WORK TASK
Filter the listing below, copying every line in which the word "computer" appears.

DATASET EXCERPTS
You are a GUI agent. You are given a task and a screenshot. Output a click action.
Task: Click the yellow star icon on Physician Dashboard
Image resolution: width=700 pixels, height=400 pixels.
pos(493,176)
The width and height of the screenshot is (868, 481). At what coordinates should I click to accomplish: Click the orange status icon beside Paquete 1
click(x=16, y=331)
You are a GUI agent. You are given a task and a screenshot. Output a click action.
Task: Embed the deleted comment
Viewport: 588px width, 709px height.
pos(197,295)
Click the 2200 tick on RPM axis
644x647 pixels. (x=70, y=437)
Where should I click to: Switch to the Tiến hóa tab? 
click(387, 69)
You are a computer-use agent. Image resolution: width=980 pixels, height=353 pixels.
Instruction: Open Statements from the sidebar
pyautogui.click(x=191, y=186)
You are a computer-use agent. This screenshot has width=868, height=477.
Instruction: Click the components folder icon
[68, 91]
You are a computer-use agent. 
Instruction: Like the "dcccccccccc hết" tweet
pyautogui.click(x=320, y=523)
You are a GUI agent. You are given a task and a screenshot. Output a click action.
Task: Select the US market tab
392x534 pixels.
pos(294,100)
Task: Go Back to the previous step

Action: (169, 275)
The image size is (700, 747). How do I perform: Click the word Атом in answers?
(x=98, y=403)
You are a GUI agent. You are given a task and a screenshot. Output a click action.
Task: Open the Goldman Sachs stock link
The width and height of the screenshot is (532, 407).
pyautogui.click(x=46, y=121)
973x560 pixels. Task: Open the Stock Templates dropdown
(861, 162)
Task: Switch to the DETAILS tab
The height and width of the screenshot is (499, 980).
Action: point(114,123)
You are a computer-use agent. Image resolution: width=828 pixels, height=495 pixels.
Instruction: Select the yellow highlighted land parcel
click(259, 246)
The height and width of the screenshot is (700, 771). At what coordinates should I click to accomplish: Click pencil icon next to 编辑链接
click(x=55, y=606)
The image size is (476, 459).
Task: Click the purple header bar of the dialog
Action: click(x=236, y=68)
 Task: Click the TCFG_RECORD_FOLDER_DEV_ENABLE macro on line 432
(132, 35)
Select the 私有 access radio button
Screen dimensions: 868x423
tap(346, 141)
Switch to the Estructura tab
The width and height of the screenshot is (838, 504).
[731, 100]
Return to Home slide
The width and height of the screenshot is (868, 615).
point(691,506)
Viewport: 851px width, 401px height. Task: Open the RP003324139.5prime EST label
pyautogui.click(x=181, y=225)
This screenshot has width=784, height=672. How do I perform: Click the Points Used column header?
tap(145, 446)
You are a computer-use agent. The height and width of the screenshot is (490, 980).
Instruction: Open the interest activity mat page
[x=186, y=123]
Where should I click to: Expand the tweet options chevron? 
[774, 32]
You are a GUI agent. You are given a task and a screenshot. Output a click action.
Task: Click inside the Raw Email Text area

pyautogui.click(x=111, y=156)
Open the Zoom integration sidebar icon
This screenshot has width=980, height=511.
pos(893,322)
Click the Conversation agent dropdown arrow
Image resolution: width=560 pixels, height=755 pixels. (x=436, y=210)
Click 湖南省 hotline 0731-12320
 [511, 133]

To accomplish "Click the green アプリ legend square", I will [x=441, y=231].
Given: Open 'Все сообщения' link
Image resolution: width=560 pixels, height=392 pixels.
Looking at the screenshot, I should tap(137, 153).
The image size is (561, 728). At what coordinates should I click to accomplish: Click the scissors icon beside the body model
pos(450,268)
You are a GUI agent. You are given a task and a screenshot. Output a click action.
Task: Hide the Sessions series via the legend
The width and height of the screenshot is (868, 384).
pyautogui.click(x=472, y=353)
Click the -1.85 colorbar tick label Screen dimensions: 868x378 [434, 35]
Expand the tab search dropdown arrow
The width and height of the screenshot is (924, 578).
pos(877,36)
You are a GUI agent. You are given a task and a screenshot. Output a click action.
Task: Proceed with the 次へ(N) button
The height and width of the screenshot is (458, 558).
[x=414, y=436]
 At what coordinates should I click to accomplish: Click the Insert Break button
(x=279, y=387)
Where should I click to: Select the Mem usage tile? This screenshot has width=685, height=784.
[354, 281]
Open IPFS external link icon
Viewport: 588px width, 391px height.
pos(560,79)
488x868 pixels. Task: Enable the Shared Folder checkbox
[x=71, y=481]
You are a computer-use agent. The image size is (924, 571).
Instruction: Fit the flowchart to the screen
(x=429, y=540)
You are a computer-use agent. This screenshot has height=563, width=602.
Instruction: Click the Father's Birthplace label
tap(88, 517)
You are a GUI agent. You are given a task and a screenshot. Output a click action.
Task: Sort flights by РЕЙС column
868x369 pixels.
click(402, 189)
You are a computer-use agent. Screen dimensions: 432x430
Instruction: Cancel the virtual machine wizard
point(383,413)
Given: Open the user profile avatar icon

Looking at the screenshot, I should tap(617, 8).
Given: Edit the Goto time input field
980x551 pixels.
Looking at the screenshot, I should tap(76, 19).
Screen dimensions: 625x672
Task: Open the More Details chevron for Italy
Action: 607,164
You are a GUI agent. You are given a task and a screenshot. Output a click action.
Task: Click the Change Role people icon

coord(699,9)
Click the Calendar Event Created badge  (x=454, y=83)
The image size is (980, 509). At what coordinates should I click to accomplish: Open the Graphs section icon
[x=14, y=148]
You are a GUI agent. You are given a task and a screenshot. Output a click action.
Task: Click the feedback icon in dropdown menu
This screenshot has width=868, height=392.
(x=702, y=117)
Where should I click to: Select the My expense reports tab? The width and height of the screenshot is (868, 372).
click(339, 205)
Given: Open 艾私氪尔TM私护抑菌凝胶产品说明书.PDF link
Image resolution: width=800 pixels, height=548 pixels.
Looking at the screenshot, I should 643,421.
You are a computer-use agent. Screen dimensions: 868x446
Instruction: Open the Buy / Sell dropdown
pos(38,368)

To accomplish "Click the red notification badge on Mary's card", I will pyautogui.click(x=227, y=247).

SOLVED EXERCISE
You are a computer-use agent. Image resolution: width=980 pixels, height=353 pixels.
You are a computer-use agent. This screenshot has width=868, height=477.
You are a computer-use agent. 
You are a computer-use agent. Image resolution: width=828 pixels, height=495 pixels.
You are a computer-use agent. The height and width of the screenshot is (490, 980).
You are a computer-use agent. The image size is (924, 571).
You are a computer-use agent. This screenshot has height=563, width=602.
You are a computer-use agent. Screen dimensions: 432x430
You are a computer-use agent. Screen dimensions: 868x446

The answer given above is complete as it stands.